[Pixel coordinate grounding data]

[Start of Attachment]

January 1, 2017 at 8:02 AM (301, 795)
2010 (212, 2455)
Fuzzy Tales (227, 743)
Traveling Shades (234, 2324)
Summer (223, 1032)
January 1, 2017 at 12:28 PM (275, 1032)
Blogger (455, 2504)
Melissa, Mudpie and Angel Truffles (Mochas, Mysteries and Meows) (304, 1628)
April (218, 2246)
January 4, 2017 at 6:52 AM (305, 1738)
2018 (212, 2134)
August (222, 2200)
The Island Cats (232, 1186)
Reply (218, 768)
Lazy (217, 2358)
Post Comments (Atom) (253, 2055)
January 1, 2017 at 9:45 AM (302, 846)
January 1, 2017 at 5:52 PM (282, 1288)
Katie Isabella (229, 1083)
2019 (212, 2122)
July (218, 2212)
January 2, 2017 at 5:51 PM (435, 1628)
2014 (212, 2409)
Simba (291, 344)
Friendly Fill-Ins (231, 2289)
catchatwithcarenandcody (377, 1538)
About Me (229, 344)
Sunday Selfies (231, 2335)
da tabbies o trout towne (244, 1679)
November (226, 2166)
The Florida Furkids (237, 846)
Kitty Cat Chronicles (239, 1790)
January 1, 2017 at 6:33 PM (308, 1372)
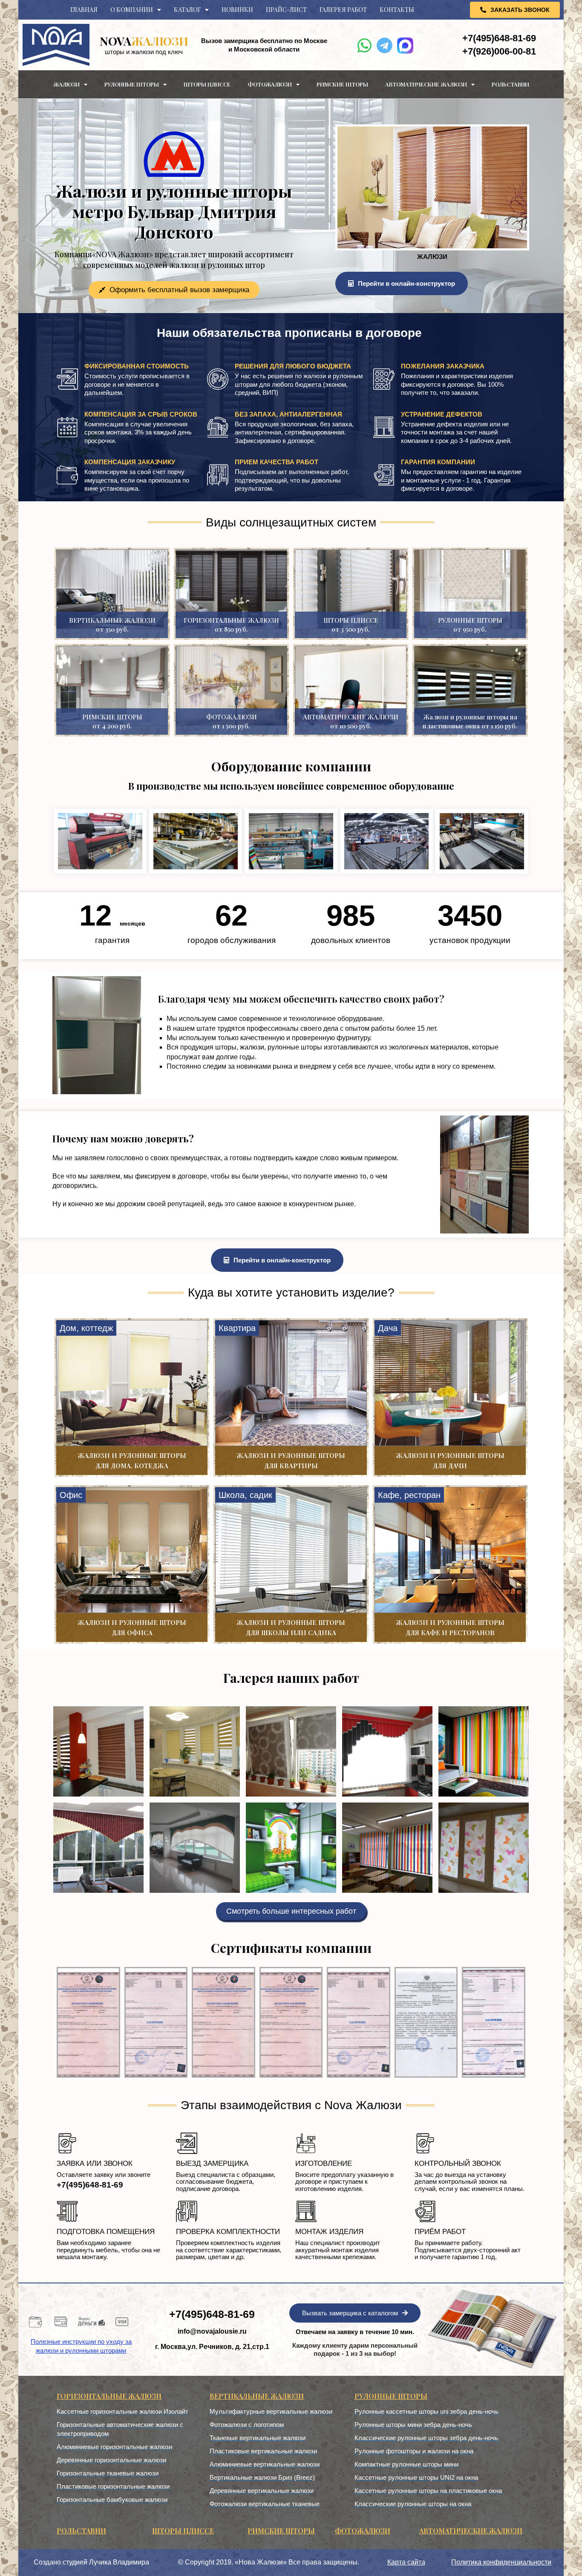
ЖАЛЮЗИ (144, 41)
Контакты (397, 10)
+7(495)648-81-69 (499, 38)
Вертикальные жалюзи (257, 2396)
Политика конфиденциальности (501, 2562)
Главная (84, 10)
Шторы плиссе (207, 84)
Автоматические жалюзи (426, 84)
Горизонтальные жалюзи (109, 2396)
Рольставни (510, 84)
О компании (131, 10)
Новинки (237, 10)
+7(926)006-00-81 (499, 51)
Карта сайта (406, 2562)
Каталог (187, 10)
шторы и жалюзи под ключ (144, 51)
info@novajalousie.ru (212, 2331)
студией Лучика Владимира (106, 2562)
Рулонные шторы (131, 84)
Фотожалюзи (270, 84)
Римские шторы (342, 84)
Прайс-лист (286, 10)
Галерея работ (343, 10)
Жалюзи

[End of Attachment]

* Exercise goal *
Copy each line from the data above that includes "January".

* Output for this task *
January 1, 2017 at 8:02 AM (301, 795)
January 1, 2017 at 12:28 PM (275, 1032)
January 4, 2017 at 6:52 AM (305, 1738)
January 1, 2017 at 9:45 AM (302, 846)
January 1, 2017 at 5:52 PM (282, 1288)
January 2, 2017 at 5:51 PM (435, 1628)
January 1, 2017 at 6:33 PM (308, 1372)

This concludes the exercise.